*Saved data entries*

----------------

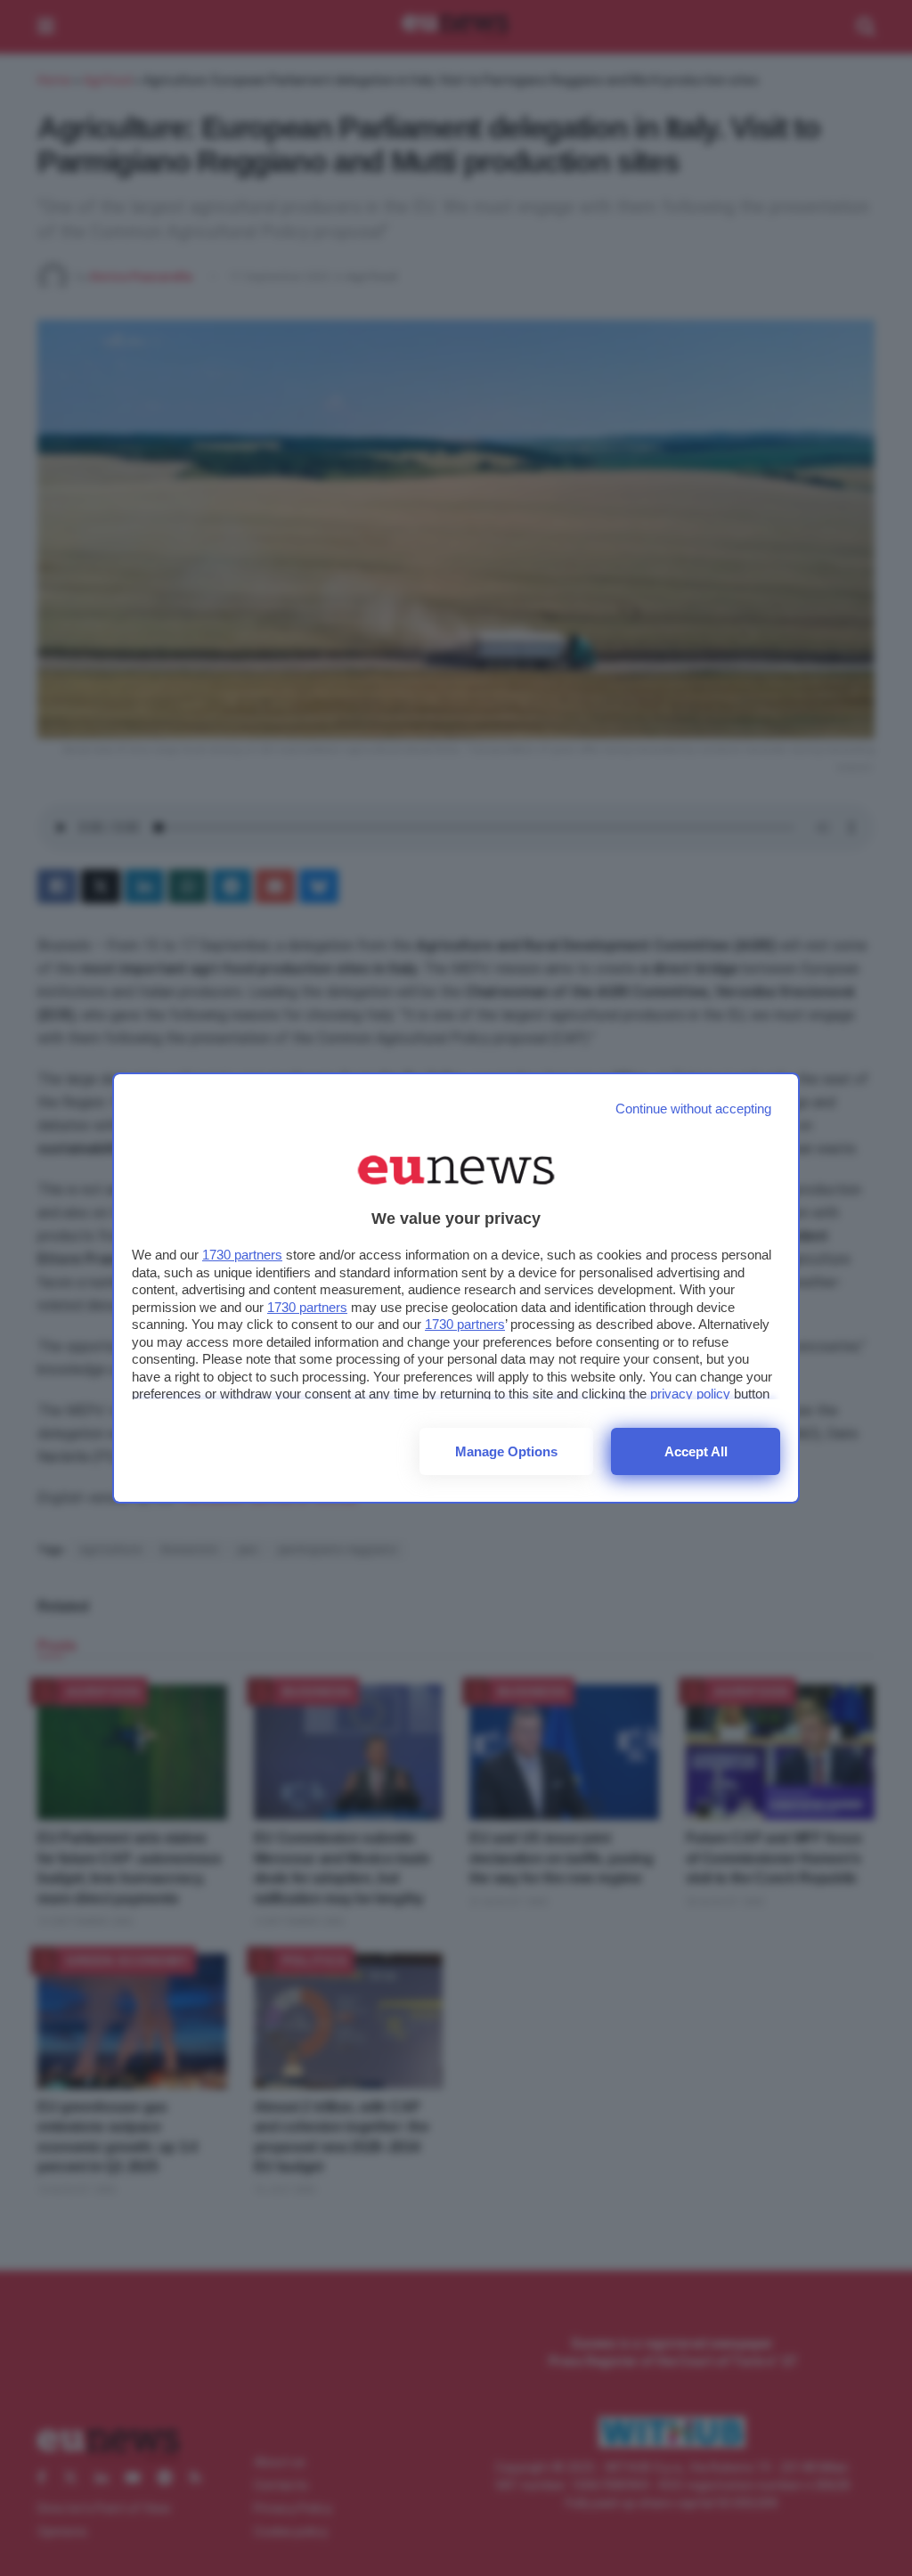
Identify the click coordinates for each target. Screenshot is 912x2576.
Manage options (506, 1451)
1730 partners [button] (242, 1254)
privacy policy (690, 1393)
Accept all (696, 1451)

----------------

*Exercise description*
Repeat the records in full and exactly, leaving every picture out.

*Result of this task*
Identify the click coordinates for each target. Screenshot is 912x2576.
Manage options (506, 1451)
1730 partners [button] (242, 1254)
privacy policy (690, 1393)
Accept all (696, 1451)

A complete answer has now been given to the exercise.